The sour cream--which Taco Bell is very proud to call reduced fat--mingled with the chipotle hot sauce, creating a sort of spicy cream sauce that coated every grain of rice.
The rice has green things in it. Actual green things. Cilantro? I don't care. This shit is good.
After several bites, I realized there was, indeed, cheese oozing out of the external layer of the burrito, a layer I'd previously thought was inhabited only by melted shredded cheddar that had started to re-harden.
Holy crap, is there Velveeta in this? Score.
There's not just cheese in the outer quesadilla layer. There are two kinds of cheese. There's the cheddar, which melts and sticks the tortillas together, and then there's the queso, a more liquid-y, yellow cheese that's messy but addictive.
Why am I still eating this? I'm going to an actual restaurant for lunch in two hours.
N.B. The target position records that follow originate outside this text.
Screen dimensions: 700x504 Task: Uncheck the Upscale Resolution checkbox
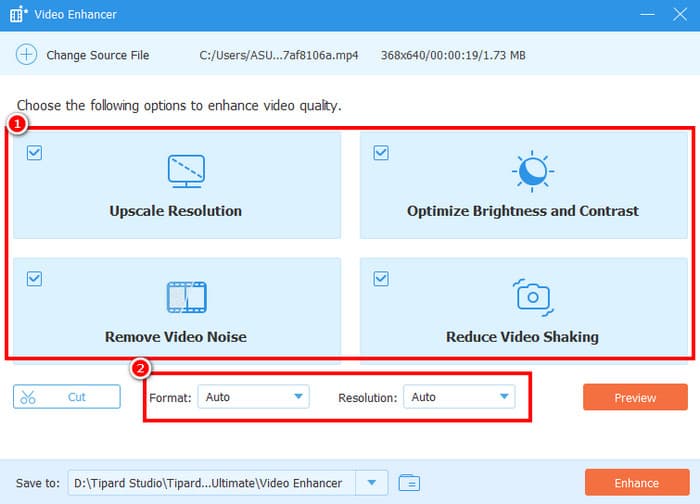coord(35,153)
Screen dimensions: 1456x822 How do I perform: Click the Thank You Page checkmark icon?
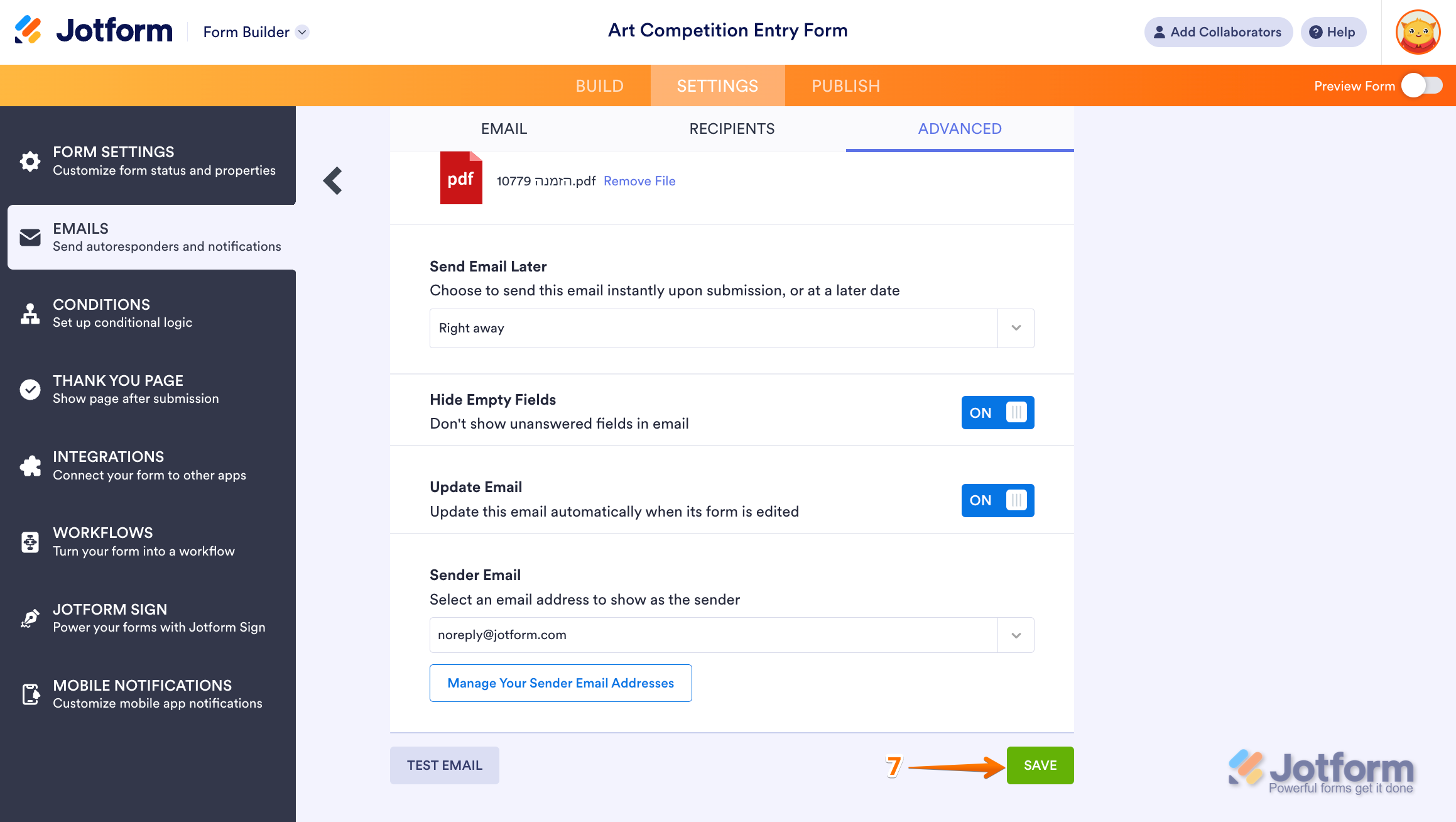pyautogui.click(x=30, y=390)
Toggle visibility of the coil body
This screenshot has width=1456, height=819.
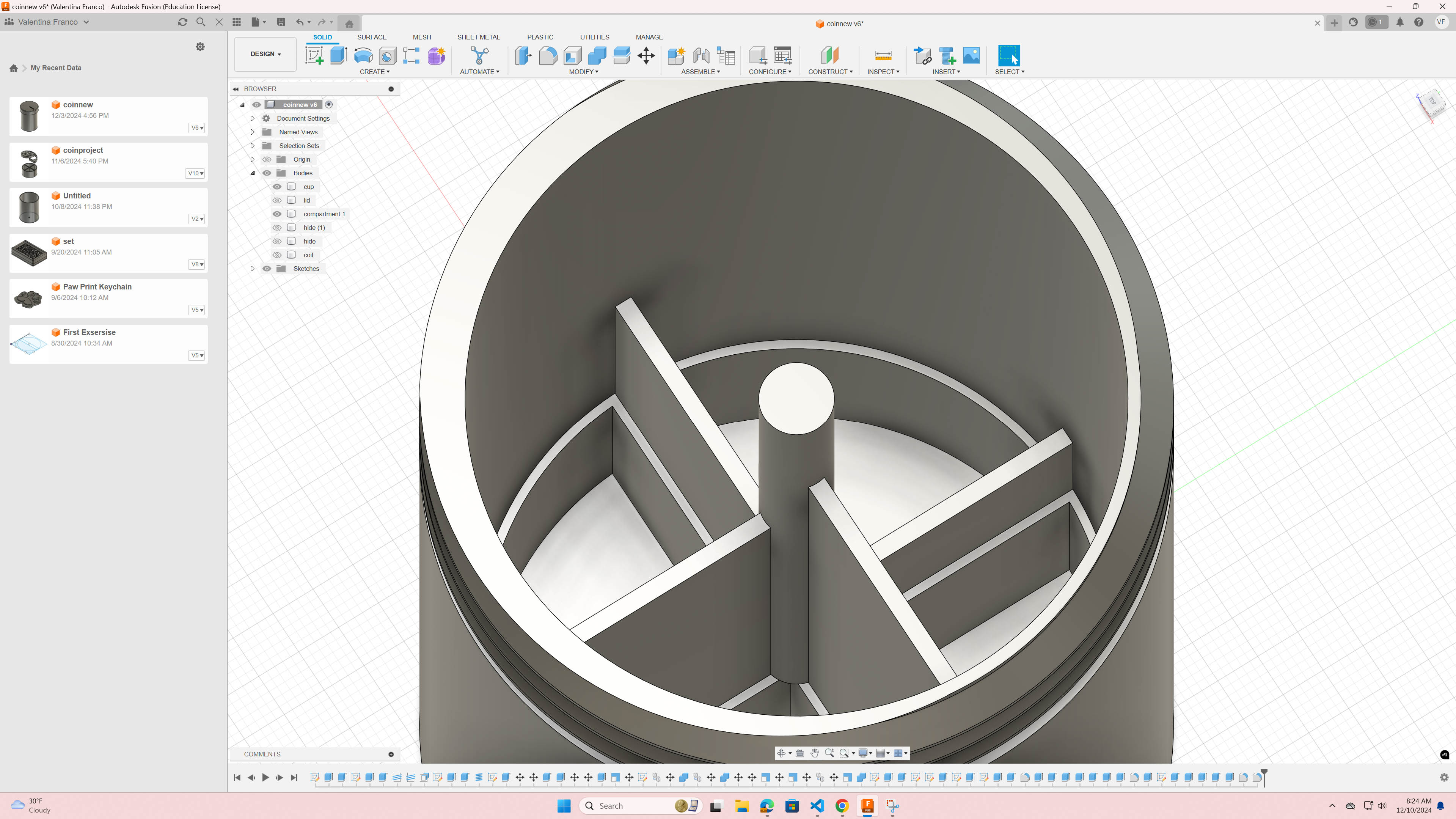[277, 255]
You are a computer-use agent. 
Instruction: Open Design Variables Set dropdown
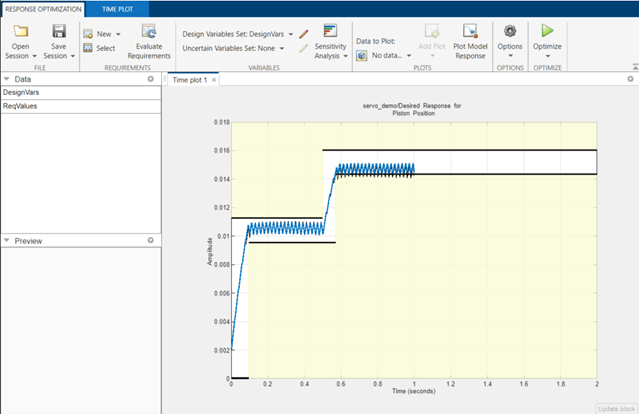[290, 33]
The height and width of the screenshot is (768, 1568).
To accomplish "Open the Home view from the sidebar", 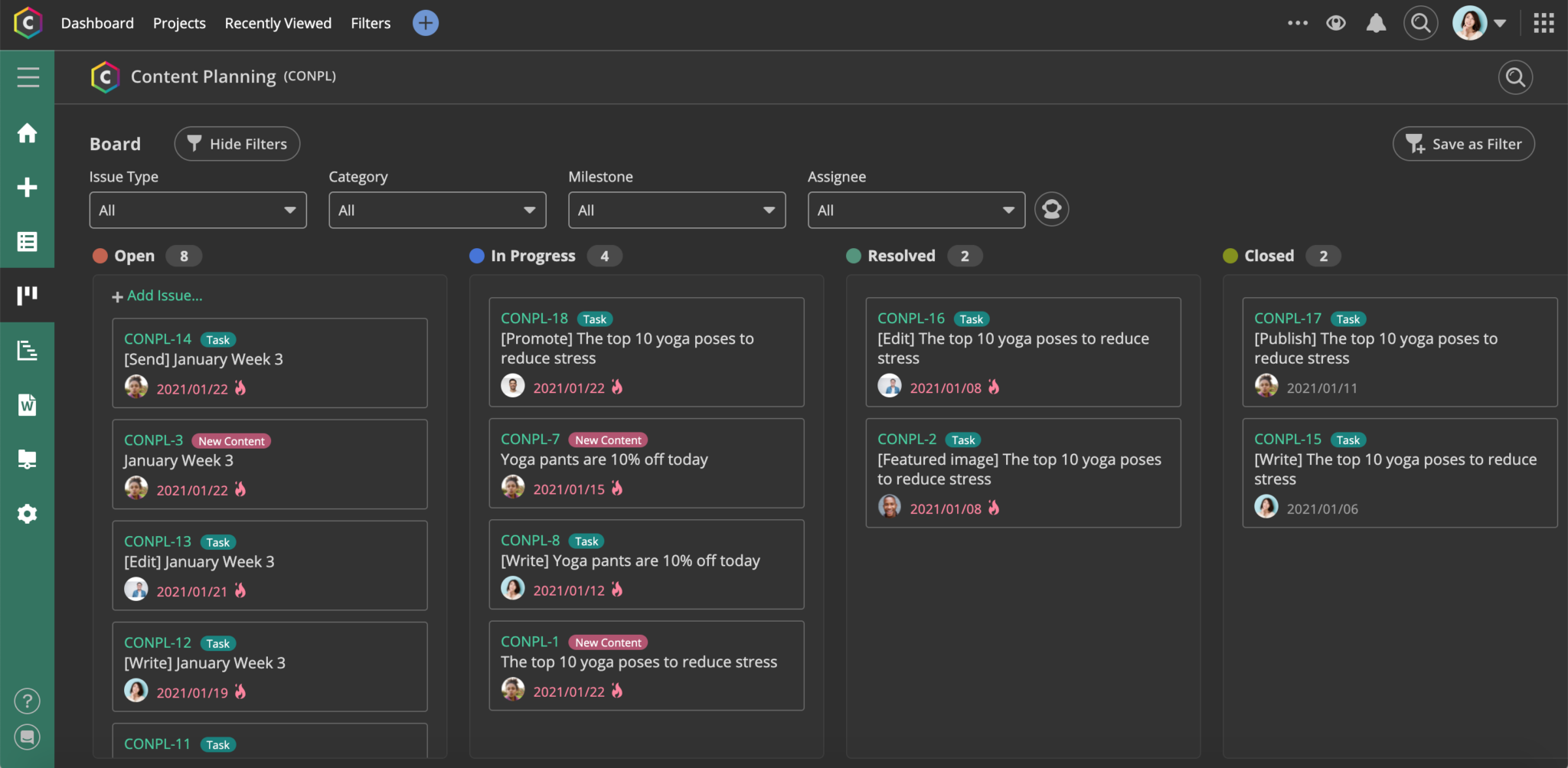I will (x=28, y=133).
The combination of multiple cheeses with rice that's shockingly not gummy and chicken that's tender and flavorful all topped off with sour cream and hot sauce with an earthy depth is a damn good one. When I first heard that it took Taco Bell a year to develop the Quesarito, I was a little dumbfounded, but now I get it. The same item with each element perfectly executed must be replicated in hundreds of restaurants across the country, and each version must be identical to the last. That's some impressive industrialization.
Now I'm sad that it's almost gone.
I keep accidentally typing "Quesariot." Typo or truth?
Photo by Kaitlin Steinberg
As I sit here pontificating about the Quesarito, I am now about an hour away from those lunch plans I previously mentioned. And I'm still really full. Turns out "There's a burrito in my quesadilla"--as the tagline reads--feels exactly like a burrito in a quesadilla in my stomach. An incendiary pile of dairy and sodium weighing 259 grams and tasting like fast food heaven.
Did I mention I ate the whole damn thing? I did. And I liked it.
Taco Bell, I liked your Quesarito. And I'm not even ashamed.